31 “Simon, Simon, behold, Satan demanded to have you,[d] that he might sift you like wheat, 32 but I have prayed for you that your faith may not fail. And when you have turned again, strengthen your brothers.” (Luke 22:31-32)
Through the Bible: Luke 22, John 13
Footnotes matter. In the ESV, there is a tiny little letter “d” right after the first “you” in verse 31. And that tiny little “d” changed the way I saw this verse today.
The footnote says, “The Greek word for you (twice in this verse) is plural; in verse 32, all four instances are singular.” So, if Jesus spoke Southern, verse 31 would read, “Simon, Simon, behold, Satan demanded to have y’all, that he might sift y’all like wheat.”
See, it wasn’t just Peter that Satan wanted to sift. He wanted all the disciples. In Jesus’ day, wheat was sifted through a sieve or strainer. It was shaken violently, and in the process all the dirt and impurities that clung to the wheat even through the threshing process would be separated, and what would be left was the good, usable grain.
I can imagine Jesus pulling aside Peter, the leader of the disciples, saying, “Listen, Simon. Things are about to get crazy for you guys. You don’t know this, but Satan is demanding permission to sift all of you like wheat. He wants to mess with the disciples the way he messed with Job in the Old Testament. And just like Job, Satan can’t mess with you beyond what the Father allows (see Job 1-2).
“But Simon, my Father is going to allow it. Those impurities and fears and anxieties—those things that have been holding all of you back and keeping you from being really useful to Me—all that has to be shaken off. And sometimes, the only way for it to be shaken off is for you to be shaken up. And that starts tonight. All of you are going to be sifted. And Simon, you’re not exempt. You are part of ‘y’all.’”
Now go back to the footnote. Jesus starts with the plural in verse 31, but He narrows it to the singular in verse 32. Again, imagine the conversation:
“Simon, all you guys are going to be sifted. You will all fall away tonight. And that includes you. You, Simon, are going to face your biggest faith crisis of your young life. And in the short term, you’re going to fail the test.
“But Simon, I have prayed for you, that your faith will not fail. And when you have turned again, strengthen your brothers.”
But wait. His faith did fail, right? Even after Jesus prayed for him. And Jesus knew it would, because in verse 34 He tells Peter that before the night is over, Peter will deny Him three times.
So when Jesus says, “ I have prayed for you, that your faith will not fail,” He is playing the long game. Jesus is looking ahead, not just at the next twenty-four hours, but to the rest of Peter’s life. He says to Peter, “when you have turned again, strengthen your brothers.”
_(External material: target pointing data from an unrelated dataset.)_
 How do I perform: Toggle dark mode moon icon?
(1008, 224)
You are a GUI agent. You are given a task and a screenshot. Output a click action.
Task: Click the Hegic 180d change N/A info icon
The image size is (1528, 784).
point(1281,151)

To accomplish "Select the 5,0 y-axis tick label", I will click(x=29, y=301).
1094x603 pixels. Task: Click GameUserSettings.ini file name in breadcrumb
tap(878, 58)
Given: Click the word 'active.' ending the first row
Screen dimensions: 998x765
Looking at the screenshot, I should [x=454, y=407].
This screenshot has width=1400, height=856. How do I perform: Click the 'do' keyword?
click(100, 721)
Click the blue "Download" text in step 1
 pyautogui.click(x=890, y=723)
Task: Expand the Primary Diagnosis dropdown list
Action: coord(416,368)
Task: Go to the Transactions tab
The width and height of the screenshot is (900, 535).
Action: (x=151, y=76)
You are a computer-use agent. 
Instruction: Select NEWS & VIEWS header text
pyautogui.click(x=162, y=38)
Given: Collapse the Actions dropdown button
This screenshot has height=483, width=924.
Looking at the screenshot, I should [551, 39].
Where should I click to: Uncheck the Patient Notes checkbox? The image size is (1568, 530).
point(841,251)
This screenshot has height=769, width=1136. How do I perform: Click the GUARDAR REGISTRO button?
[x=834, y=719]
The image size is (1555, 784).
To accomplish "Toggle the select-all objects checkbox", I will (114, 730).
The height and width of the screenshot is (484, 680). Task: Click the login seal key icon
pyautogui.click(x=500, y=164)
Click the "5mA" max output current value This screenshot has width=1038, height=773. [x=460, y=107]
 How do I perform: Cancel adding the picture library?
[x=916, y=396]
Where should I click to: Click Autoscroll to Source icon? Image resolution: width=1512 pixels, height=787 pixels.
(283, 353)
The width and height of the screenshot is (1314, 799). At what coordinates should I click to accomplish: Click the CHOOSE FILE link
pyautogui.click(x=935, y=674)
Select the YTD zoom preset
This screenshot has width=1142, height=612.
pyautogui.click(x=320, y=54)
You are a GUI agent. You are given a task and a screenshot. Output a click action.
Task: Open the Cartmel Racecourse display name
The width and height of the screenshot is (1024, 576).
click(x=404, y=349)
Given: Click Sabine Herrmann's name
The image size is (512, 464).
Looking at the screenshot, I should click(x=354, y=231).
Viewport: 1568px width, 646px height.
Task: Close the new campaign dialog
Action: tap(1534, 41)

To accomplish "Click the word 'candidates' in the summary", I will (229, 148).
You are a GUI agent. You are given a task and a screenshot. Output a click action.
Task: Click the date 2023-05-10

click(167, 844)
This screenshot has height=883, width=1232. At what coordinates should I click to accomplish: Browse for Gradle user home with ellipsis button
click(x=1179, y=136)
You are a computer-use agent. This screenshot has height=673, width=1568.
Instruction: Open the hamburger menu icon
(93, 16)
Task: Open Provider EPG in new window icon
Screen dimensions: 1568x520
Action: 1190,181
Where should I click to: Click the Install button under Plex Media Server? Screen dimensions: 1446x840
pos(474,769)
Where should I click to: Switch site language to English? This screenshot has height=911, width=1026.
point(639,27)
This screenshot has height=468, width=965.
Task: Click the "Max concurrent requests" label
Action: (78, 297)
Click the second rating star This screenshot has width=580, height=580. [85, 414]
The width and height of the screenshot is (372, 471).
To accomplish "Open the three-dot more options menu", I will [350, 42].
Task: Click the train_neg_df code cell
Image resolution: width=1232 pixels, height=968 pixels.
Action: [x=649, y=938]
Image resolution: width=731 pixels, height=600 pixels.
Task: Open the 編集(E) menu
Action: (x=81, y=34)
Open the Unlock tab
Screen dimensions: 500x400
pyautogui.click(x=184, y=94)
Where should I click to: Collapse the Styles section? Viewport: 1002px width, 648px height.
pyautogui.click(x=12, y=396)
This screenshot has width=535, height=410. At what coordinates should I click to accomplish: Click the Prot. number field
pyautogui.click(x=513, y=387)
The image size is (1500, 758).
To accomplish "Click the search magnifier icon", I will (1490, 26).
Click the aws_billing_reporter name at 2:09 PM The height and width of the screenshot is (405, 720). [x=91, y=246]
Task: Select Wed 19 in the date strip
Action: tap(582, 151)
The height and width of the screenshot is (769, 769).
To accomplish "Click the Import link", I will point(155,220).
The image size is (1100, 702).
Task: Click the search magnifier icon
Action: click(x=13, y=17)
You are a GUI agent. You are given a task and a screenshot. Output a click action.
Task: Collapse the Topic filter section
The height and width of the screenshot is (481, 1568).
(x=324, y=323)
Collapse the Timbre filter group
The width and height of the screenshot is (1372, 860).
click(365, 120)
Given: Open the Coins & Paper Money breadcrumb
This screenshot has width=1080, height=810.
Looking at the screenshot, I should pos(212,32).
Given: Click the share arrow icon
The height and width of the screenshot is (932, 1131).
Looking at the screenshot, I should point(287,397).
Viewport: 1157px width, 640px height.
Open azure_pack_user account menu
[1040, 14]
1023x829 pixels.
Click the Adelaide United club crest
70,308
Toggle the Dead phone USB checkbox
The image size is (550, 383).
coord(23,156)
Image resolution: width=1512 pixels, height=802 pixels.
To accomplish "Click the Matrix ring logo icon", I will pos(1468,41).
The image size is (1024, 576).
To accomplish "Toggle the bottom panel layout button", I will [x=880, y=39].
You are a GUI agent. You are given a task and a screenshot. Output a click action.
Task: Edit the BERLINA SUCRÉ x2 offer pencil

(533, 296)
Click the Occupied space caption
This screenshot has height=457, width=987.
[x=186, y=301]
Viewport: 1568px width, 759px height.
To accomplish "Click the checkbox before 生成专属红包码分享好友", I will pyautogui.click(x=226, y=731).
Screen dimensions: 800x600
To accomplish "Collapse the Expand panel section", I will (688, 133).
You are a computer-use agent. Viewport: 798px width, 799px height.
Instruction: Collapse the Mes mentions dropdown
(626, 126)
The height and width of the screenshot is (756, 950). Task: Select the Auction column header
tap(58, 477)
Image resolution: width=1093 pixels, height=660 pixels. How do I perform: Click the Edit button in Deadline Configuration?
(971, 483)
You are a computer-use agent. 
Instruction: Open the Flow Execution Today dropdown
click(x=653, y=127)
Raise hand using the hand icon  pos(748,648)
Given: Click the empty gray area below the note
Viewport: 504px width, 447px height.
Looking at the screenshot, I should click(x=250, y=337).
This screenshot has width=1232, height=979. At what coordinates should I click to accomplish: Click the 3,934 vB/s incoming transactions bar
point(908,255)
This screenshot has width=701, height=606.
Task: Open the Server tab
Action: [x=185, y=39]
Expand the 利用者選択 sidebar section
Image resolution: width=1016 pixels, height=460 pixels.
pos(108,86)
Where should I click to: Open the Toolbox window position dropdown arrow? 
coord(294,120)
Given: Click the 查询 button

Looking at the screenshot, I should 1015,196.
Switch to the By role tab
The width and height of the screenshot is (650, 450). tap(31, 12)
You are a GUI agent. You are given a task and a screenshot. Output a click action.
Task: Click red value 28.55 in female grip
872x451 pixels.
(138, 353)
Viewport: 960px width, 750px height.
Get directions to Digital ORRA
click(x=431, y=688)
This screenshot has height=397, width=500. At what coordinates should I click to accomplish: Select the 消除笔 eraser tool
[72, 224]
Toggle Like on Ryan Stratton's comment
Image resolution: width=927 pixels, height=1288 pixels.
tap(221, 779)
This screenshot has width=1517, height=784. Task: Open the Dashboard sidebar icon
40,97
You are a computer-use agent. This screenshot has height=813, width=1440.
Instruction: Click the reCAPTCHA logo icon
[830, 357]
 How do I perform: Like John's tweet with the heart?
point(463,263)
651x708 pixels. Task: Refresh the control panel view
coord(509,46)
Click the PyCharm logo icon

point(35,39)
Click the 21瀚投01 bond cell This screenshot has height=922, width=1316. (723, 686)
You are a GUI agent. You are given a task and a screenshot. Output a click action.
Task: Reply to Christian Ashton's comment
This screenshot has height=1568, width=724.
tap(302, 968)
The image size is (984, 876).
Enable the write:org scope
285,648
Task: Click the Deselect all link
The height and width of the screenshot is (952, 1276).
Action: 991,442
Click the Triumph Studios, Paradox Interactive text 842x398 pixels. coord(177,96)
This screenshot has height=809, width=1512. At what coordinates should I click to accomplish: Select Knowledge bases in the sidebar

Here’s what the Lord is showing me today: As a pastor, I am never more effective than when I am most vulnerable. I am able to strengthen others not in spite of my weaknesses, but because of them.
And beloved, you are part of the y’all. Jesus sees past the sifting that you are going through. You might think that you’ve failed. And you might be right. But Jesus sees past the sifting to the saint on the other side. And He sees the day you will strengthen your brothers and sisters. Your test will be a testimony. Your story will be redeemed for His glory.
Dear God, how I have fallen. Only you know how many times I have fallen back into sinful habits. Only you know how many mornings I have said “never again,” only to repeat the same sin. I am very much a part of the “y’all” the devil has asked to sift like wheat. Sometimes I feel like I’ve been shaken so hard that the good grain was shaken right out of the sieve, and all that was left was the dirt and the ugliness.
But, Oh Lord Jesus, you have prayed for me through those times. You saw the betrayals and denials coming, but you saw me on the other side. You saw that I would turn. And you saw that I could use my failures and inadequacies, my sins and my shortcomings, to strengthen my brothers and sisters.
Blessed Savior, you saw through the sifting to what I would be on the other side, and You never stopped loving me.